Dr. Julie Michelle Klinger is an Assistant Professor in the Department of Geography and Spatial Sciences at the University of Delaware, presenting with collaborators: Eleanor S. Armstrong, a Postdoctoral Researcher at Stockholm University (Sweden); Ingrid Burrington, Emmanuel Chinkaka, Mehrnaz Haghdadi, Temidayo Oniosun, Kopo Oromeng, Romain Richaud, Coryn Wolk, PhD student researchers at the University of Delaware Department of Geography and Spatial Sciences, and Qitong Wang, PhD candidate in the Department of Computer and Information Sciences at the University of Delaware. 

 

 

Mia Bennett

Mia Bennett is an assistant professor in the Department of Geography at the University of Washington. As a political geographer with geospatial skills, she researches cultures and practices of frontier-making in the Arctic from the local to regional scales. Bennett's methods combine fieldwork and critical remote sensing, a subfield whose development she is helping to lead. Bennett received a PhD in Geography from UCLA and an MPhil in Polar Studies from the University of Cambridge, where she was a Gates Scholar.

 

 

Bleddyn Bowen

Dr Bleddyn Bowen is Associate Professor of International Relations at the University of Leicester, specialising in space policy and warfare, the military uses of outer space, and strategic thought. He is the author of Original Sin: Power, Technology and War in Outer Space (Hurst, 2022), as well as War in Space: Strategy, Spacepower, Geopolitics (Edinburgh UP 2020). He has advised on space policy and strategy for institutions including the UK Parliament and Government, the European Space Agency, the Pentagon, and US Government. He is the founder and co-convenor of the Astropolitics Working Group at the British International Studies Association, an Associate Fellow of the Royal United Services Institute, and Co-Convenor of the CSSAH Space Studies Working Group at the University of Leicester.

 

 

Craig Jones

Craig Henry Jones is an ESRC Postdoctoral Fellow at the University of Strathclyde Law School.
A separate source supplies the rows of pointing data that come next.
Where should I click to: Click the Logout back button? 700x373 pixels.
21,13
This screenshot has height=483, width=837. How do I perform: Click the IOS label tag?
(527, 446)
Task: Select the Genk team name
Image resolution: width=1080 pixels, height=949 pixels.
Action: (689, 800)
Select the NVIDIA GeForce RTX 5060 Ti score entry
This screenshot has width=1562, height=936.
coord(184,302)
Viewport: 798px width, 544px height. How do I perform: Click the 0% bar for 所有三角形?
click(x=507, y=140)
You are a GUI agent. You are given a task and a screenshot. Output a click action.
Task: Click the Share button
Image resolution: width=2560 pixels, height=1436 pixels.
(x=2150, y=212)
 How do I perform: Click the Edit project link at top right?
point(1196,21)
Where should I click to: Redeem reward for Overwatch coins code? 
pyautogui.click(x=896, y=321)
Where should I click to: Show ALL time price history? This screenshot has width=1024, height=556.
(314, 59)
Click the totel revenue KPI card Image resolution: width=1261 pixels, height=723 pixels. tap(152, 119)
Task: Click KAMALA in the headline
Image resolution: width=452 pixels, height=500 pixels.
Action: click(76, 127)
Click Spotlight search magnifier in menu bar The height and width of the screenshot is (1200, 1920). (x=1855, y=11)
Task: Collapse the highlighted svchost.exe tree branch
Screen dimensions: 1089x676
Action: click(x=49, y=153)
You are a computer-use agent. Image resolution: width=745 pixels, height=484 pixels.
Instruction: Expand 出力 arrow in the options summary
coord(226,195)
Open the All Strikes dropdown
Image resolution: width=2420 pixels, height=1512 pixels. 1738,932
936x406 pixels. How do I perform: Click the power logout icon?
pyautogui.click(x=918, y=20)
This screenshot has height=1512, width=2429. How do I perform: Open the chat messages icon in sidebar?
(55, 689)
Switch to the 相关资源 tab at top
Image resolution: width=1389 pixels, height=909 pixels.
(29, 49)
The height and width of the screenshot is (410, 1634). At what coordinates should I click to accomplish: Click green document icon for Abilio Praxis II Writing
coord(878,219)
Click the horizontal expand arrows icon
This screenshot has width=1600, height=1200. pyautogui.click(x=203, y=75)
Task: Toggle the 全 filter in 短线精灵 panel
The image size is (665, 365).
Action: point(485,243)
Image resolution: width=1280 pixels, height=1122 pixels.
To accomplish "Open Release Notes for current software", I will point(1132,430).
He completed his PhD at Lancaster University on the nascent asteroid mining industry and the ways this is being used to enclose Outer Space through the (re)creation of (neo)colonial discourses and how this is being contested by and through the works of Ethnofuturist artists.

 

 

Chih-Yuan Woon

Chih Yuan WOON is an Associate Professor in the Department of Geography, National University of Singapore. His current research looks critically at the geopolitical and geoeconomic implications of China’s ‘rise’, contextualizing such debates through the Belt and Road Initiative, as well as China’s ongoing interests and interventions in the Arctic region.

 

 

Rachael Squire

Rachael Squire is a Lecturer in Human Geography in the Department of Geography at Royal Holloway, University of London. Her research draws on feminist geopolitical approaches to explore the intersections between territory and earth futures through a range of spatial contexts including the sub-marine and outer space. 

 

 

Jason Dittmer

Jason Dittmer is Professor of Political Geography and Head of Department at University College London. His research is on geopolitical assemblages, thinking through the politics of materiality and affect in areas from diplomacy to heritage. His current projects focus on British colonial heritage overseas, and how it evolves over time through its relations with locals and tourists.

 

 

William Stewart

William Stewart is a doctoral student in the Department of Geography, University College London. His current research on the geopolitics of the International Space Station focuses on the diplomacy and politics of microgravity and life in orbit. His research interests include the politics of materials, outer space and popular culture.

 

 

Saskia Vermeylen

Saskia Vermeylen is reader in law and co-director of the Strathclyde Centre for Environmental Law and Governance at the University of Strathclyde, Scotland. Her work on space law and utopian literatures was funded by a Leverhulme fellowship and she has published widely on space law and utopianism. She is also a curator https://www.wuk.at/en/magazine/extr-activism/ and is currently preparing two new exhibitions on law and arts in Romania and South Africa. Her work on space law has been widely quoted in the press and was a main speaker in the physics pavilion at WOMAD in 2022.